You miss the wood for the trees, Tiru. Thyagarajan!

https://www.thenewsminute.com/article/opinion-tamil-brahmin-emigration-was-driven-opportunity-not-socialism-or-identity-politics

A dear friend of mine forwarded to me the above Opinion piece penned more than a year ago in August 2020, well before the State elections of May 2021 were held in the the state of Tamil Nadu and from which the new DMK government emerged and was swept into power after a decade spent in political limbo.
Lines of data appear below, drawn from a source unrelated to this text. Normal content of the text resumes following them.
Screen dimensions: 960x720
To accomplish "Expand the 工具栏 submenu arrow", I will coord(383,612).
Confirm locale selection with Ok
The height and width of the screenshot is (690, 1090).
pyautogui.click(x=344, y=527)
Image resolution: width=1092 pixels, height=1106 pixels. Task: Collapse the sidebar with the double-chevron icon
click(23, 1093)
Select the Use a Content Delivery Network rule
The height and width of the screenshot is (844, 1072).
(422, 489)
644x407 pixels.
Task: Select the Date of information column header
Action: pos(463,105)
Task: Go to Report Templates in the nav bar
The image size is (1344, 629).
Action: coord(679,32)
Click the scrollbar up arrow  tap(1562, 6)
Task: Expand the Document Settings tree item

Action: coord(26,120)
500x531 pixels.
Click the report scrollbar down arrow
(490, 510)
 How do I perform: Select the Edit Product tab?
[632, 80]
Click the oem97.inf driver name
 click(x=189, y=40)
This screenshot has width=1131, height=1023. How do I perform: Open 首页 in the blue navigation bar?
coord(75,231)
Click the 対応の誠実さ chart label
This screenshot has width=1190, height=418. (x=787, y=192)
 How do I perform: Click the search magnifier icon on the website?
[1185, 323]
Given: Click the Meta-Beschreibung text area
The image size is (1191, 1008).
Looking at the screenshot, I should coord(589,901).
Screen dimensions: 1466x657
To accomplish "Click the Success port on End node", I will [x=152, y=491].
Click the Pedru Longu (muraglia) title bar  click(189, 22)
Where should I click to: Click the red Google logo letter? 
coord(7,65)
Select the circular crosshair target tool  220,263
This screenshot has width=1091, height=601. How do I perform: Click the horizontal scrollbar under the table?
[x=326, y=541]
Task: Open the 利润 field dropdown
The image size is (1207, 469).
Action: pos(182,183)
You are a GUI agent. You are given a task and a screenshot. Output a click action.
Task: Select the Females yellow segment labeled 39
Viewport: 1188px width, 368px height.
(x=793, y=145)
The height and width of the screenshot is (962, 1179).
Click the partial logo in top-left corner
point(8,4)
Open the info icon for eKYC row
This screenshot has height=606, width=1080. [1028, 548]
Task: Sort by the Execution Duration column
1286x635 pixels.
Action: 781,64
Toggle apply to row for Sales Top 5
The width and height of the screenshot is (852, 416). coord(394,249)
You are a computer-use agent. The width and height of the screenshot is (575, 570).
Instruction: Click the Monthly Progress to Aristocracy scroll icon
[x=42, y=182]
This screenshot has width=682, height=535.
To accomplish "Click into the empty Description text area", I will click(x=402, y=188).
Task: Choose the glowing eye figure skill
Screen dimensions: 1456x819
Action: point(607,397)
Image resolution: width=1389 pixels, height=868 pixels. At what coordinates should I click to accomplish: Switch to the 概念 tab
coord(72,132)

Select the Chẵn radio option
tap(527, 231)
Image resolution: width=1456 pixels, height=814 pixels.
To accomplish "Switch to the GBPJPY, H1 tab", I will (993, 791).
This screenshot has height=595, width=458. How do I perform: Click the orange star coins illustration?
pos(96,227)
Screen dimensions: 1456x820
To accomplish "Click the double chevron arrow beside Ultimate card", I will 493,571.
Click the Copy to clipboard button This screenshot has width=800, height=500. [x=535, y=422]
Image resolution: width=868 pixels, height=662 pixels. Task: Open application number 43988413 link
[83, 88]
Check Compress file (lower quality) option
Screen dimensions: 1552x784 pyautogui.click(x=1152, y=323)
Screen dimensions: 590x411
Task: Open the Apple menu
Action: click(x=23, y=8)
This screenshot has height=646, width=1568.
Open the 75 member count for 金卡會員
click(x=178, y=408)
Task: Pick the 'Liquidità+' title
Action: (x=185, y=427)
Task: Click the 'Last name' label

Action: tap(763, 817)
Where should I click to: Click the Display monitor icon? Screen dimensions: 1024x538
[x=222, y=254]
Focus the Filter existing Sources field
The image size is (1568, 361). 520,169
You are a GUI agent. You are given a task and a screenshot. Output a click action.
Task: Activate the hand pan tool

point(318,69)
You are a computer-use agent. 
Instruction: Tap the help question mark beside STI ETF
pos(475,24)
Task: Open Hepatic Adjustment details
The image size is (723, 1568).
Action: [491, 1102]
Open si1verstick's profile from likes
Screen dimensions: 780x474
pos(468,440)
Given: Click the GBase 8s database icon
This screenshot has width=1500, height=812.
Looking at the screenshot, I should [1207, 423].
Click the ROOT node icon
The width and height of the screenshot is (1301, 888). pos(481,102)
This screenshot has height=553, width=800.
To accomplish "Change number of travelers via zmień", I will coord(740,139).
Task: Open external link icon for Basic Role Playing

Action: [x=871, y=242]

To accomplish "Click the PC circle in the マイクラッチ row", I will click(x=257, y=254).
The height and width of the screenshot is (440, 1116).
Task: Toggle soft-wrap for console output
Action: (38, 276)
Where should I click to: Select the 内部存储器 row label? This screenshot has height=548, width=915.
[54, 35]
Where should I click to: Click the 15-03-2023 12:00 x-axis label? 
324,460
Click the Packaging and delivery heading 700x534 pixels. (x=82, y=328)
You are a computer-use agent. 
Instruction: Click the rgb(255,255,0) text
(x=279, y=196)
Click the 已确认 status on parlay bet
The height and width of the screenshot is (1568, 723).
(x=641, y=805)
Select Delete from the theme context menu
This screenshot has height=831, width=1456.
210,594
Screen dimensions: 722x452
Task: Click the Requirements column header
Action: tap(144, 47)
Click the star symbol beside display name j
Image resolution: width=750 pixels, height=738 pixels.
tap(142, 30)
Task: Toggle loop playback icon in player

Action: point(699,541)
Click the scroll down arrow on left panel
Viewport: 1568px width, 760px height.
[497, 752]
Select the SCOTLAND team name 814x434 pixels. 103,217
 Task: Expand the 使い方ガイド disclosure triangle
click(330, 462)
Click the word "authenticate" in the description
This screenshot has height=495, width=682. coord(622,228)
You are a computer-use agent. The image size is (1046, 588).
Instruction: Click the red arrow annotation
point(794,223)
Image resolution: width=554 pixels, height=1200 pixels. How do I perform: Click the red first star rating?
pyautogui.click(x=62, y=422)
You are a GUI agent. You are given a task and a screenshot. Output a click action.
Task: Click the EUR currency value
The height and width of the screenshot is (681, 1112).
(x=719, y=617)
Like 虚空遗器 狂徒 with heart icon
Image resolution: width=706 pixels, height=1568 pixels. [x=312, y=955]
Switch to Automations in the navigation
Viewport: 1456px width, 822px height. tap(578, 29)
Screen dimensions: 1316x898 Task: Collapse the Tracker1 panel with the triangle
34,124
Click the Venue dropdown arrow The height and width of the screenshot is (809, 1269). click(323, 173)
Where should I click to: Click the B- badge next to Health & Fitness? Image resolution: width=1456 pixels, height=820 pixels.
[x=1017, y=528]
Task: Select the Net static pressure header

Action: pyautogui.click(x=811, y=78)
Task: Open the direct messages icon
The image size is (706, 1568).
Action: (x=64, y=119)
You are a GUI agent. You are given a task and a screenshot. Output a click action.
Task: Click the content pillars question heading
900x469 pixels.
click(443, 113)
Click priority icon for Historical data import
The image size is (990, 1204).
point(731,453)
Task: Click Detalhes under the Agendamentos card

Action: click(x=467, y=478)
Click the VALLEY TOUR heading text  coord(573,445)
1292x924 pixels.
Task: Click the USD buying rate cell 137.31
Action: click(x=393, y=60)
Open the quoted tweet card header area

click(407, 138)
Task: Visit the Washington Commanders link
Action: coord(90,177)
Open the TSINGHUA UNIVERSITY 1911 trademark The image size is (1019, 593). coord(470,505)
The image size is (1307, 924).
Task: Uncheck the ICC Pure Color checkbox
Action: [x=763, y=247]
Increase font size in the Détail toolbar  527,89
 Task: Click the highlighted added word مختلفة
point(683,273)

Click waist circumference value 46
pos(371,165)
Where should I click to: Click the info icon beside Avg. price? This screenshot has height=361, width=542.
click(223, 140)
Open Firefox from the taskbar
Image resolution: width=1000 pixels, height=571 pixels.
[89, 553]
The author of the Op-Ed, who was one of the DMK Party’s back-bench legislators until last year, is today the serving Finance and HRD Minister of the Tamil Nadu Government, the Hon’ble Tiru. PTR Thyagarajan. His column was published in the Newsminute online webpage and, quite strangely, a very dear friend of mine forwarded it to me this morning and wanted to know what I thought about the rather outspoken views expressed in it by the Hon’ble Minister (who I shall refer to in rest of this blogpost as “PT”) on the causes and circumstances that led to the historical mass emigration of the Tambrahm Diaspora from Tamil Nadu in the 1960s through 1990s.

After I read PT’s piece, I told my friend, I felt I had to agree with some of his express views. But then I also had to disagree with others he certainly seems to imply…. the ones that one can read easily between his lines.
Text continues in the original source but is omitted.